La taxe sur les chiens, comme on le sait, n'est pas une innovation
du XXe siècle. Elle a été instituée par la loi du 2 mai 1855.
Or, seul parmi tous les animaux, le chien est assujetti à un
impôt de ce genre. Aucun autre animal, sauvage ou domestique, n'a, jusqu'à
présent, attiré la sollicitude du législateur fiscal. En effet, si les chevaux
et les bovidés sont passibles d'une taxe, c'est seulement au titre des
prestations que les communes sont appelées à pourvoir pour l'entretien des
chemins vicinaux et ruraux ; cette taxe a alors le caractère de
remplacement en argent des journées de travail nécessaires audit entretien,
auquel doivent contribuer les habitants de la commune selon et avec tous leurs
moyens. D'ailleurs, en certains cas, cette taxation en argent peut être
acquittée en nature, en journées de travail.

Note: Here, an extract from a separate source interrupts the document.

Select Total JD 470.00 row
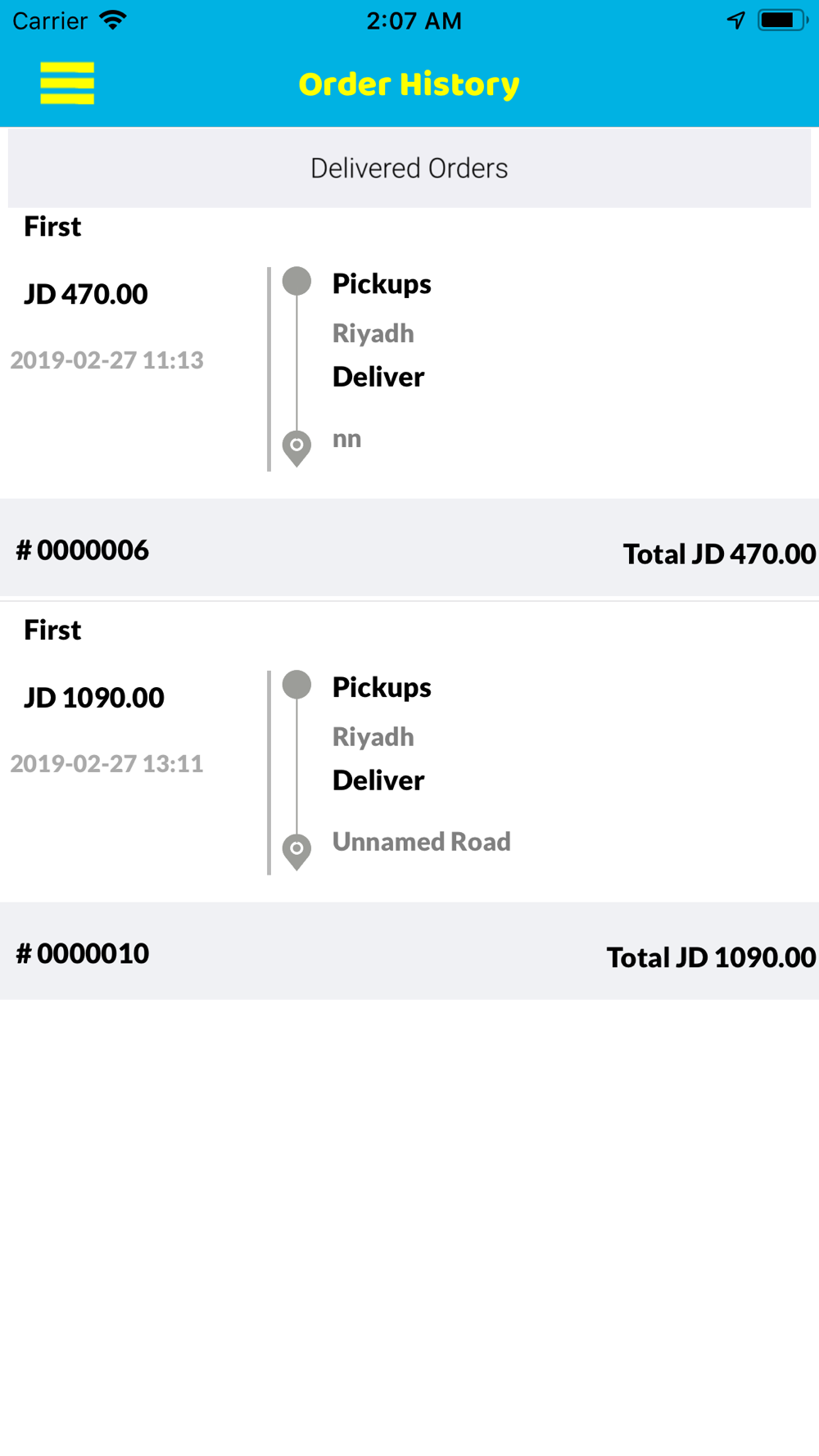The width and height of the screenshot is (819, 1456). [x=719, y=554]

La taxe sur les chiens procède d'un tout autre principe et
l'exposé des motifs de la loi du 2 mai 1855 l'a dit sans ambage, car elle
avait en vue : « l'intérêt de la santé publique menacée par
l'accroissement du nombre des chiens et des accidents causés par la rage ;
l'intérêt de l'alimentation publique, le prix de la nourriture des chiens
s'élevant en France à un chiffre de plus en plus considérable ; et aussi
l'intérêt financier des communes ».
On pourrait croire que cette dernière considération animait
le législateur au premier chef et que, Tartuffe, il n'a mis en avant les
premières qu'aux fins de camoufler son véritable but. Il n'en est rien ;
car les ressources procurées sont relativement minimes et les mesures de
taxation envers les chiens, et eux seuls, tendaient uniquement à réduire leur
nombre.
Mesure illusoire, dira-t-on. Sans doute, de nos jours, — encore
que, surtout à la campagne, des gens hésitent à conserver plusieurs chiens en
raison de la taxe, quand elle est rigoureusement appliquée, — mais il est
fort probable qu'au siècle dernier cette considération était plus efficace.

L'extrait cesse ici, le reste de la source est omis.